— START OF PASSAGE —

Welcome to the forum.

Steve


----------



## eldref (Sep 21, 2009)

Hi Steve,

I'm having problems logging on to your website. Has the password changed? :?: 

Best Regards

Len


----------



## lazersteve (Sep 21, 2009)

Len,

No changes:

User: gold

Password: goldm1ner*

Click login--> Click I agree --> Enjoy the videos and documents

Steve


----------



## eldref (Sep 22, 2009)

Hi Steve,

Thanks for the password confirmation. The only thing I can think of is that maybe I had a mental block with the ending star. I don’t know! But I am now able to log on.

Thanks for your assistance,

Len


----------



## patnor1011 (Nov 26, 2009)

goldsilverpro said:


> Maybe, one was plated by Joe and the other by Frank.



Or it was actually Chang or Wu...


----------



## Harold_V (Nov 26, 2009)

Barren Realms 007 said:


> goldsilverpro said:
> 
> 
> > Maybe, the darker one was plated on a day when the gold plating system was a little out of whack, but the final color, thickness, etc., were still within their parameters. Maybe, they were plated in different facilities. Maybe, one was plated by Joe _*and the other by Frank*_.
> ...




Chuckle!

He didn't say you had anything to do with it. He just said he was going to blame you! <snicker>

:lol: :lol: 

Harold


----------



## Barren Realms 007 (Nov 27, 2009)

Man I'm always getting in trouble or blamed for something. :roll:


----------



## Harold_V (Nov 27, 2009)

Barren Realms 007 said:


> Man I'm always getting in trouble or blamed for something. :roll:


I resemble that remark!

— END OF PASSAGE —

DIRECTION A - Decide whether each statement agrees with the forum thread, answering yes or no and quoting the words of the thread that settle it. (i) Steve replies that the login details have not changed. (ii) After the password is confirmed, Len still cannot log on. (iii) Barren Realms 007 complains about always being blamed for something.

— START OF DATASET CONTENT —

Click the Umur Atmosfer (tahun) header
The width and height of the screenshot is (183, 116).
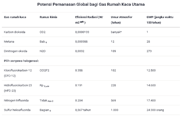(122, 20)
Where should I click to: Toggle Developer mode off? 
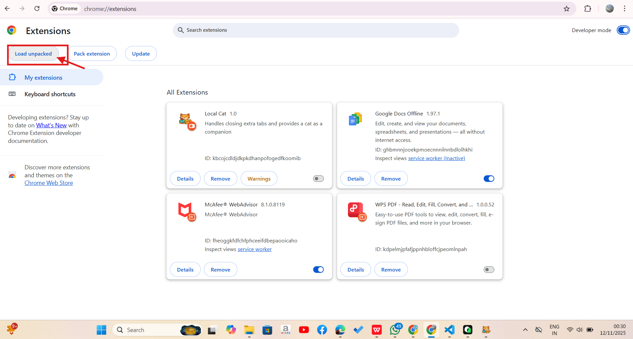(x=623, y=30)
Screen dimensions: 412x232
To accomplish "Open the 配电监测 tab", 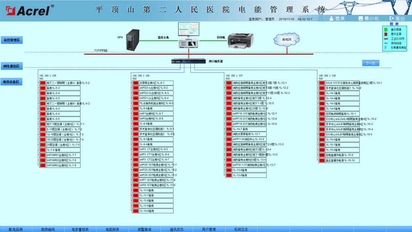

— END OF DATASET CONTENT —

DIRECTION B - Repeat everything in the records from the line containing "Screen dimensions: 412x232" down to the end of the records, with both ends included. Leave the pictures out.

EXERCISE OUTPUT A -
(i) Yes: "No changes:"
(ii) No: "But I am now able to log on."
(iii) Yes: "Man I'm always getting in trouble or blamed for something."

EXERCISE OUTPUT B -
Screen dimensions: 412x232
To accomplish "Open the 配电监测 tab", 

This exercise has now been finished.